Fred Cassidy

Wilson Gray hwgray at GMAIL.COM
Fri Nov 3 05:05:19 UTC 2006


Thank you for your reply, Joan. I should have made clear that I have
seen pictures of Professor Cassidy and my impression has always been
that he was a white man. But, of course, looks mean nothing, once a
person is born with a sufficiecy of European features. Otherwise, I
wouldn't have been motivated to question M. If he'd been a black man
of such stature, I would have expected to see him featured in an
article in _Ebony_, as Johnny Otis, Jennifer Beals, Mariah Carey,
Tiger Woods, Paula Abdul, Johnny Mathis, etc. have been.

That's an interesting question, Larry. The answer turned out to be
[+Jewish], in the case of that guy, Allen, whose father used to coach
the L.A. Rams, you may recall.

## STATED PROBLEM A:
In the listing, begin at the line that has "Image resolution: width=660" and stop after the last line of the listing, and write these lines out again, substituting "green" for "yellow" and leaving everything else unchanged.
The listing that comes next has no connection to the mailing-list post about Fred Cassidy.

## MATERIALS PROVIDED:

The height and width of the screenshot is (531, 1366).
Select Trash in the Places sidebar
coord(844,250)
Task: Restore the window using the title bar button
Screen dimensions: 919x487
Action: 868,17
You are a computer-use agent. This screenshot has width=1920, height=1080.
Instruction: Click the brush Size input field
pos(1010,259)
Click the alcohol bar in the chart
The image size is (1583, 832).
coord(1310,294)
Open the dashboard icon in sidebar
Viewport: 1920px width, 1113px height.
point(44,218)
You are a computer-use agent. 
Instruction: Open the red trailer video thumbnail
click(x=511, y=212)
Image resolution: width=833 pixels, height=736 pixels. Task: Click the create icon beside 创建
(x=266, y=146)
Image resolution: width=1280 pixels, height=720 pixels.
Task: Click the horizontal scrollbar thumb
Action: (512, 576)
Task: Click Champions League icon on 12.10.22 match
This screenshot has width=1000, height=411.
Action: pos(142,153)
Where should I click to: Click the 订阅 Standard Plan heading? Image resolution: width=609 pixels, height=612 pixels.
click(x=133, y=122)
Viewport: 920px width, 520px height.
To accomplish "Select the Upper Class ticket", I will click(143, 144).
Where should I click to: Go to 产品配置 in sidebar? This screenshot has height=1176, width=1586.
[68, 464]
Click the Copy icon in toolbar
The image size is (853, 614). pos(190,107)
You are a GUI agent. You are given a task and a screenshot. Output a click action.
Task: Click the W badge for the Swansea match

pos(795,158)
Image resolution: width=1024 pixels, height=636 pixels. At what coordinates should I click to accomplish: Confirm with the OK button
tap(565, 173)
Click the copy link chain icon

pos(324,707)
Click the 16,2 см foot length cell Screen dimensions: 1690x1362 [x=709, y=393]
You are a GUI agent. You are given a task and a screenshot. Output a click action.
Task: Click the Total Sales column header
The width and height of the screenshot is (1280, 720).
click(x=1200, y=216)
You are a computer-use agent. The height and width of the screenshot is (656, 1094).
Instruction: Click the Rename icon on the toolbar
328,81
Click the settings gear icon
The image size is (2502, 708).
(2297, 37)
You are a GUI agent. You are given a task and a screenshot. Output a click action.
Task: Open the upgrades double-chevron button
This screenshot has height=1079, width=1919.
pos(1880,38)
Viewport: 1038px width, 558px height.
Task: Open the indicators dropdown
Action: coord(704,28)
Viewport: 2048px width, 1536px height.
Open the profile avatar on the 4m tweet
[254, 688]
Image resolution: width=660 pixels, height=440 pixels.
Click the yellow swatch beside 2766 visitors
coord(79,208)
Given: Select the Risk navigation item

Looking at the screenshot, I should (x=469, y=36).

## STATED PROBLEM B:
Reproduce the mailing-list post about Fred Cassidy word for word, beginning at the words "Wilson Gray hwgray" and stopping after "etc. have been.".

## EXERCISE RESPONSE A:
Image resolution: width=660 pixels, height=440 pixels.
Click the green swatch beside 2766 visitors
coord(79,208)
Given: Select the Risk navigation item

Looking at the screenshot, I should (x=469, y=36).

## EXERCISE RESPONSE B:
Wilson Gray hwgray at GMAIL.COM
Fri Nov 3 05:05:19 UTC 2006


Thank you for your reply, Joan. I should have made clear that I have
seen pictures of Professor Cassidy and my impression has always been
that he was a white man. But, of course, looks mean nothing, once a
person is born with a sufficiecy of European features. Otherwise, I
wouldn't have been motivated to question M. If he'd been a black man
of such stature, I would have expected to see him featured in an
article in _Ebony_, as Johnny Otis, Jennifer Beals, Mariah Carey,
Tiger Woods, Paula Abdul, Johnny Mathis, etc. have been.